This blog post is part of our Fundamentals of the Enneagram series, which takes a deeper dive into all the Enneagram elements - wings, arrows, subtypes, centers of intelligence, growth pathways and more. For an overview of the series, start with our introductory post here, then read Subtypes and Instincts of the Enneagram: What are They, and How Do They Affect Human Behavior?

Let’s continue our exploration of the 27 Enneagram subtypes by looking at the Head types: types Five, Six and Seven. 

First up, a quick reminder on what subtype is. A subtype is formed within our personality system when two core drives are mixed together, creating a blend of the two. The primary drive, from our emotional center, is our passion and it is still the most obvious in terms of our deeper motivations. But it’s expression is shaped by an instinctual drive for survival from the gut or body center.

Which is why, subtype = passion x instinctual drive.  

Let’s take a look at how these show up in types Five, Six and Seven.  

If you need a refresher on passions and instincts, read these articles:

Understanding the Passions of the Enneagram in Everyday Language

Subtypes and Instincts of the Enneagram: What are They, and How Do They Affect Human Behavior?

Enneagram Five

The Enneagram Five’s passion of avarice focuses on shutting down the heart and keeping it closed from giving and receiving. This gets expressed in three ways.

Avarice & Self-Preservation (self-preservation 5)

The Self-Preservation Five protects their heart by creating physical walls, withdrawing into a small room or house and having everything they need within those walls. They minimize their needs to make living in a small space feasible, but having a place of refuge is crucial. They are warm and friendly, but have a time limit on how long they can spend with someone. 

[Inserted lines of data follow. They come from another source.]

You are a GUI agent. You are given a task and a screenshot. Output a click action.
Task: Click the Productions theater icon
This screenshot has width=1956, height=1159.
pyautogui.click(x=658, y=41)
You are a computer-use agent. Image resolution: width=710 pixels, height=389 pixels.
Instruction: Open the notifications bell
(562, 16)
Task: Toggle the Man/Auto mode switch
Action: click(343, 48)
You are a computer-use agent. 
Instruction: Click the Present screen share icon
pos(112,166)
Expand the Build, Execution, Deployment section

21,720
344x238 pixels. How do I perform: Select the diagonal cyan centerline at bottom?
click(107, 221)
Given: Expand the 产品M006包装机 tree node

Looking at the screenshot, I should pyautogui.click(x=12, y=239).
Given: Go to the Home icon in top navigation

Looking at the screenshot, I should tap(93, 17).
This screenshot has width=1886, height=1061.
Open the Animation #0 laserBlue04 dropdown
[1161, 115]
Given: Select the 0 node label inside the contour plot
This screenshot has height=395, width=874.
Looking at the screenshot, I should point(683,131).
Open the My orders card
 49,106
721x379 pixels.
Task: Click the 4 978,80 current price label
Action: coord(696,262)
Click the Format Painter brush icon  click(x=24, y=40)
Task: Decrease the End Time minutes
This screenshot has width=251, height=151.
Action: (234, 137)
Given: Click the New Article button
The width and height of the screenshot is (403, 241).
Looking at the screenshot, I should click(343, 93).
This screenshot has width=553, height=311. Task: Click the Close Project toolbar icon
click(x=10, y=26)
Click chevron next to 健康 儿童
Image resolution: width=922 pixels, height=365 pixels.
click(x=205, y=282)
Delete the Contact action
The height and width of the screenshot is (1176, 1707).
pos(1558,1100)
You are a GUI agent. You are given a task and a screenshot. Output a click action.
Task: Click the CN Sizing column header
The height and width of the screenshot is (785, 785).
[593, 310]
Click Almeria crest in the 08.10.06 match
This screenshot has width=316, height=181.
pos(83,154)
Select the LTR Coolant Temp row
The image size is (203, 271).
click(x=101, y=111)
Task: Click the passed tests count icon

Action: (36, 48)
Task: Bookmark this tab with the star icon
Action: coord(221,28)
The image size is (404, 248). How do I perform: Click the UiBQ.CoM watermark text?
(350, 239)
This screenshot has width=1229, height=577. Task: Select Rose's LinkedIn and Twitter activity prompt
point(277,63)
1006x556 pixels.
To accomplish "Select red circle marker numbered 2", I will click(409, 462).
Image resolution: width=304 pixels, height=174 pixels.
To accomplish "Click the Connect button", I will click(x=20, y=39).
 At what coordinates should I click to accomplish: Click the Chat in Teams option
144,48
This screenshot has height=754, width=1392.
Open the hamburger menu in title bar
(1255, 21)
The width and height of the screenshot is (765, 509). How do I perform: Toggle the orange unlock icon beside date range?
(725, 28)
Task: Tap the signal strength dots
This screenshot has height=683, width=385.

Given their warmth and logical side, they can appear Six-ish at times.

Avarice & Social (social 5)

The Social Five focuses on being knowledgeable and sharing that expertise with people. They use information to keep emotions at bay, and hence focus on learning and specializing in a few core topics. Talkative and social, they are extremely intellectual, getting more involved in the life of the mind than in relationships.

Given their social nature, they can appear Seven-ish or Three-ish

Avarice & Sexual (sexual 5)

The Sexual Five focuses on finding the ideal person to have the perfect relationship with. They won’t open up until someone has passed their “tests,” but staying closed makes it hard to build a relationship. These Fives are very emotional on the inside, and often communicate through artistic mediums, such as music, poetry and art. 

Given their strong connection to their emotions, these Fives can feel Fourish (but still look like Fives). 

Enneagram Six

The Enneagram Six’s passion of Fear gets expressed very differently when combined with the three survival instincts. 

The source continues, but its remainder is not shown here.